CAIRO: Cairo University is reportedly recruiting security officers, raising speculation that it plans to replace state security forces on campus with a civil security unit in line with an Administrative Court verdict, according to Al-Shorouk newspaper.
The university recently published an announcement recruiting security specialists and a security supervisor and received thousands of applicants for the job that is supposedly bound by a five-year contract.
Sources said that the university is yet to respond to the applicants, reportedly pending the next court session on March 20.
“The university didn’t implement the verdict yet, the procedures taken by Cairo University is to [stall and] buy themselves some time, Laila Soueif, professor of Mathematics at Cairo University and spokeswoman for the March 9 Movement, told Daily News Egypt.
“The president of Cairo University said that he supports the verdict but they still need the budget, she said.
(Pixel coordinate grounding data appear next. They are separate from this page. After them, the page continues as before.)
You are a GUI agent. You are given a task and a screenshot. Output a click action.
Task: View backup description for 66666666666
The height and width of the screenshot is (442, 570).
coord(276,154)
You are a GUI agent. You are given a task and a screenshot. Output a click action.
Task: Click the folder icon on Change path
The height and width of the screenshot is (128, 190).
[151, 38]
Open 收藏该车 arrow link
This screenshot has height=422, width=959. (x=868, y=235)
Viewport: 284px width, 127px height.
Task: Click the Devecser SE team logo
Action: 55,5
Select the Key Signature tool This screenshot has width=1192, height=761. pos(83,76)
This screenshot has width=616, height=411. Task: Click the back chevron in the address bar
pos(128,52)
The March 9 Movement is a group of Cairo University professors who came together in March 2003 to protest the US invasion of Iraq and who now press for university autonomy and academic freedom.
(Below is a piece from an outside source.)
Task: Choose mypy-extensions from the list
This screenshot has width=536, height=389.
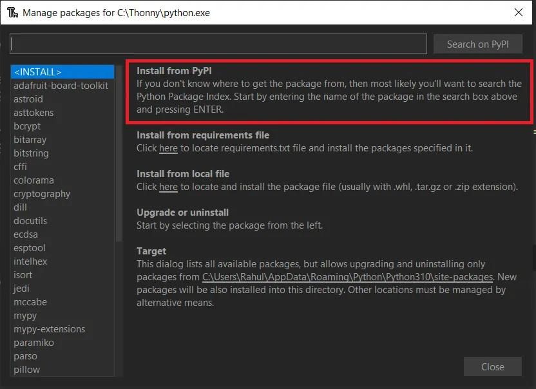Action: [x=49, y=329]
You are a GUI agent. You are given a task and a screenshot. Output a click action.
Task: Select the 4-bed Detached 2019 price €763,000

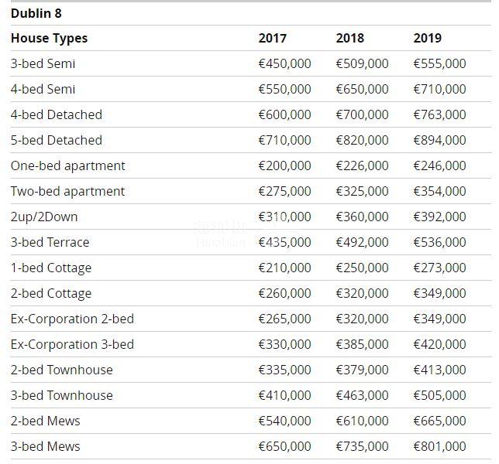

“My opinion is that the law is clear about this issue, it’s the right of every university to have its independence, this is [universal]; that is if we want our universities to be accredited internationally, Soueif said.
“I expect the university to eventually implement this law, however, I don’t know when, it requires some time and it depends on the amount of pressure we put on the university, she added.
Abdel Gelil Mustafa, professor of Medicine at Cairo University, and one of the professors who filed the lawsuit against the university, explained that the university is aware that establishing a civil security unit is a legitimate and constitutional request, Al-Shorouk reported.
He said he is surprised that the university did not implement the verdict, especially after its president, Hossam Kamel, vowed to remove security offices on campus and allocate a LE 20 million budget to establishing a civil security unit.
Mustafa said that Kamel retracted his decision, questioning the legitimacy of Article 317 of the university’s bylaws that oblige the university to establish a civil security unit.
A June 2009 Administrative Court ruling had again banned the presence of interior ministry state security officers on Cairo University’s campus after a Higher Administrative Court ruling allowed them inside Cairo University, overturning the initial November 2008 ruling by a lower Administrative Court.
The court added that the university’s bylaws stipulate establishing a civil security unit on campus to protect its facilities, receiving its orders from the university’s president. The bylaws also dictate that the security officers wear a uniform displaying the university’s logo.